## What is being asked
Throughout the records below, find each line holding "System" and copy it.

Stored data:
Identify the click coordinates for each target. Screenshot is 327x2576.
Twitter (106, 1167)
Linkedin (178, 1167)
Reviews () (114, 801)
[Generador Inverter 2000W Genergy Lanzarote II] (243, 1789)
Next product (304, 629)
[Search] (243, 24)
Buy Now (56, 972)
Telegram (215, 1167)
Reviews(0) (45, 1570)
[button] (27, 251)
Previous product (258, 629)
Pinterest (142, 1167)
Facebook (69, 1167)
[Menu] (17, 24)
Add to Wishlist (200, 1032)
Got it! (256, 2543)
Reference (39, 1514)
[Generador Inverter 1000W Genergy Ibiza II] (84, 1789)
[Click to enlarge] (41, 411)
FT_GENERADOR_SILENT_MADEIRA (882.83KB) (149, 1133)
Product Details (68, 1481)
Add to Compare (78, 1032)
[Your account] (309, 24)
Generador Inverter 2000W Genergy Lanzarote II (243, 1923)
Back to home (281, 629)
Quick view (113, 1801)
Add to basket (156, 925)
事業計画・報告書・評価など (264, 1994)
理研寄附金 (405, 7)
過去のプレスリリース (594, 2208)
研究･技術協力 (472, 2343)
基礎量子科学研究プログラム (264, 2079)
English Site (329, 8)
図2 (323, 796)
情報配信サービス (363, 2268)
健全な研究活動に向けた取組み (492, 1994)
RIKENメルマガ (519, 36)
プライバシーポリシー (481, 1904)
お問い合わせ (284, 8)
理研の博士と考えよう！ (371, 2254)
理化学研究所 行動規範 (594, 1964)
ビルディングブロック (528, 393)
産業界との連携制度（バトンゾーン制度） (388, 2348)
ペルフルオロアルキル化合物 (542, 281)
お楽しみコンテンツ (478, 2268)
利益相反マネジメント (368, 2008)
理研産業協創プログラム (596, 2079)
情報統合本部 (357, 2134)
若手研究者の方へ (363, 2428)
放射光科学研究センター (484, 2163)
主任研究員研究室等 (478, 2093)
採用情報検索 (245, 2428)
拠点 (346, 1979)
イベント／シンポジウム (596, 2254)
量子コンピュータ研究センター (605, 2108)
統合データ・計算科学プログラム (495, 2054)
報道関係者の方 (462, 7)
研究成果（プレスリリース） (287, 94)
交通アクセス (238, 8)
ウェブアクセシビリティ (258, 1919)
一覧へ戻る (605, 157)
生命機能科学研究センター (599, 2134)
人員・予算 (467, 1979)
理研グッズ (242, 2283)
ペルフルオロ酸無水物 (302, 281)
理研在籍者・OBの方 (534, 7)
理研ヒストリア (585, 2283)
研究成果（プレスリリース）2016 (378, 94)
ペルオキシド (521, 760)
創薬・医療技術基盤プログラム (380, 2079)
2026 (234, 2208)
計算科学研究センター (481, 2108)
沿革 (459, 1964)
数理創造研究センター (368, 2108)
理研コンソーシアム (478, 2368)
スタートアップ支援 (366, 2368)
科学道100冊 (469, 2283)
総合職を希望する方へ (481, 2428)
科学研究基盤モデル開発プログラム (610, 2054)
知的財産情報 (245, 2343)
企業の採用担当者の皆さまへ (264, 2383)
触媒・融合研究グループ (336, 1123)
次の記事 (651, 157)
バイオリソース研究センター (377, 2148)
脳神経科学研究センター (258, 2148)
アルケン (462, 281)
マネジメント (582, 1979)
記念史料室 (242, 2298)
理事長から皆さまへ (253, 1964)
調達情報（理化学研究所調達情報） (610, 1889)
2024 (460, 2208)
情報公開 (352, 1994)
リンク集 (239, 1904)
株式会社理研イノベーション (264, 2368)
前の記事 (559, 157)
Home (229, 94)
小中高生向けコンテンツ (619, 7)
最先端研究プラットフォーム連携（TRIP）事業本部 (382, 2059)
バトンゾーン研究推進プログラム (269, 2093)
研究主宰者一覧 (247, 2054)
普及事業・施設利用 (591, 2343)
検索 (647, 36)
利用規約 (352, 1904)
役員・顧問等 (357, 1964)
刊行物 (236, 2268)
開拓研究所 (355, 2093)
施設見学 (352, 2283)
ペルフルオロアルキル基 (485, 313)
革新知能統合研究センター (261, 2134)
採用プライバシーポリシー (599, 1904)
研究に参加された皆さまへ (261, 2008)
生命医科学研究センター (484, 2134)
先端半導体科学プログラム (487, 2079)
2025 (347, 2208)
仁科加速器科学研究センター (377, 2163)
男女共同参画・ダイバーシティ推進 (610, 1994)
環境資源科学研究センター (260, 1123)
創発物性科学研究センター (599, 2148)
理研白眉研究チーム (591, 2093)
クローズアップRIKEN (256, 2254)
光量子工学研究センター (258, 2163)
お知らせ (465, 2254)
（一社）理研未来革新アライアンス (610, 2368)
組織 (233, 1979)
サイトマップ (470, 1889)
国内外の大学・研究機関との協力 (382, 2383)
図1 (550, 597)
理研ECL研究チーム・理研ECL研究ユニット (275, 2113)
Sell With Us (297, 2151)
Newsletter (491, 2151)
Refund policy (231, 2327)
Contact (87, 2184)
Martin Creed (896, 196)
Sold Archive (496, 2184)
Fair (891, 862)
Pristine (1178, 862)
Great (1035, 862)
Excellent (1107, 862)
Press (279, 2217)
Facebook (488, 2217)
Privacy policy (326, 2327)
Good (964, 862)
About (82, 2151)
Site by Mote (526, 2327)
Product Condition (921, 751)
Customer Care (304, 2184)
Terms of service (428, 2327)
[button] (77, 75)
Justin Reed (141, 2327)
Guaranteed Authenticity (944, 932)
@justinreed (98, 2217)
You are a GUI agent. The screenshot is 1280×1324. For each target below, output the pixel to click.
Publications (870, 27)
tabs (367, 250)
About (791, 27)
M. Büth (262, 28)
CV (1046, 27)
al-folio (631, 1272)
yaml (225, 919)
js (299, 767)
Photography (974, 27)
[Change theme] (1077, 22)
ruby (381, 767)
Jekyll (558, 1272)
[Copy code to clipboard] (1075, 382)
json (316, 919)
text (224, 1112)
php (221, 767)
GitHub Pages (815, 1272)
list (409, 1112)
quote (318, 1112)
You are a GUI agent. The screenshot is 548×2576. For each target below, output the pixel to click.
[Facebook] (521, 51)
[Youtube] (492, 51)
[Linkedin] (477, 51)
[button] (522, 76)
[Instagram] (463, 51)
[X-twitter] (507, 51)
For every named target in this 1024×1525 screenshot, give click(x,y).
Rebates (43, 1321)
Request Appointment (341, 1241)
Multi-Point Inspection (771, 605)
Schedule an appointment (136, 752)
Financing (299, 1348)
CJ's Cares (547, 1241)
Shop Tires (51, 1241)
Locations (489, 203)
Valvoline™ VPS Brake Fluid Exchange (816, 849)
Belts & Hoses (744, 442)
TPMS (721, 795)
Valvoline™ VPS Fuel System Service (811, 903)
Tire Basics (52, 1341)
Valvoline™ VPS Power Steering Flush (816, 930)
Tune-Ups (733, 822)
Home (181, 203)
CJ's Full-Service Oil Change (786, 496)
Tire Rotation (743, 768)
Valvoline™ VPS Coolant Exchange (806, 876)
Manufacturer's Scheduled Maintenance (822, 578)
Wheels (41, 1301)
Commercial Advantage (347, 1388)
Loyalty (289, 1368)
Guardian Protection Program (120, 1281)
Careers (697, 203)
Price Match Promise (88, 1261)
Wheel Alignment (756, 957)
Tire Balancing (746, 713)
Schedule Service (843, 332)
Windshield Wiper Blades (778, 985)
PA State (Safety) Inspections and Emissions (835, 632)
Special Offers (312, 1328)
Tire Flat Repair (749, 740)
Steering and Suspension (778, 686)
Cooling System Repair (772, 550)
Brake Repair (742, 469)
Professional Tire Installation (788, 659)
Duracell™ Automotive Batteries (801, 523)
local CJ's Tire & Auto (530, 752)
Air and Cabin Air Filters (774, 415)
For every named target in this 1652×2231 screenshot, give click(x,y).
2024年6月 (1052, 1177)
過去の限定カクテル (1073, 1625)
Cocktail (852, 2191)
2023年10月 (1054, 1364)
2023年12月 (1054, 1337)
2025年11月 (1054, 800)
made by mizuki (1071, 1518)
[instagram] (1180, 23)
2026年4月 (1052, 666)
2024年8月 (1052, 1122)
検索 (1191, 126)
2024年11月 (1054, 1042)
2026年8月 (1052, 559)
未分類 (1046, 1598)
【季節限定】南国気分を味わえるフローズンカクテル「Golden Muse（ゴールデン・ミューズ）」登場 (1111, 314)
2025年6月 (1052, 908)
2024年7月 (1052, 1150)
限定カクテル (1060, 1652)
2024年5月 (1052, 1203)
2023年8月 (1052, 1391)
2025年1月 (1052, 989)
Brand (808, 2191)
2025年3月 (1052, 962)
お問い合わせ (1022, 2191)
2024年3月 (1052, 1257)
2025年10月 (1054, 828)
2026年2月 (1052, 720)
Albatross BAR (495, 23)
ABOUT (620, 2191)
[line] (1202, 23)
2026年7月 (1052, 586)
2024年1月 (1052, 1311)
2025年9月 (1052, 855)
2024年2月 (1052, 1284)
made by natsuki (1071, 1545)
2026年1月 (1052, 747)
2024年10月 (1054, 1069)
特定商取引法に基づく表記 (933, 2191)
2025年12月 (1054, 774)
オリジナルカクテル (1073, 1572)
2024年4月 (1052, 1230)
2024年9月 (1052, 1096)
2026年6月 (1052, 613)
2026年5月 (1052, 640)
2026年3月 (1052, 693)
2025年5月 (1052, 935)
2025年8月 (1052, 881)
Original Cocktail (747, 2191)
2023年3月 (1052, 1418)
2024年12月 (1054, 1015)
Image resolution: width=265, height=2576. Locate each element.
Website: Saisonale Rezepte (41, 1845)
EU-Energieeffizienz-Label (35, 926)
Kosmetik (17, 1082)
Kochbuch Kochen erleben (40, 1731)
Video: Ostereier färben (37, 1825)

## Your solution
Valvoline™ VPS Fuel System Service (811, 903)
Cooling System Repair (772, 550)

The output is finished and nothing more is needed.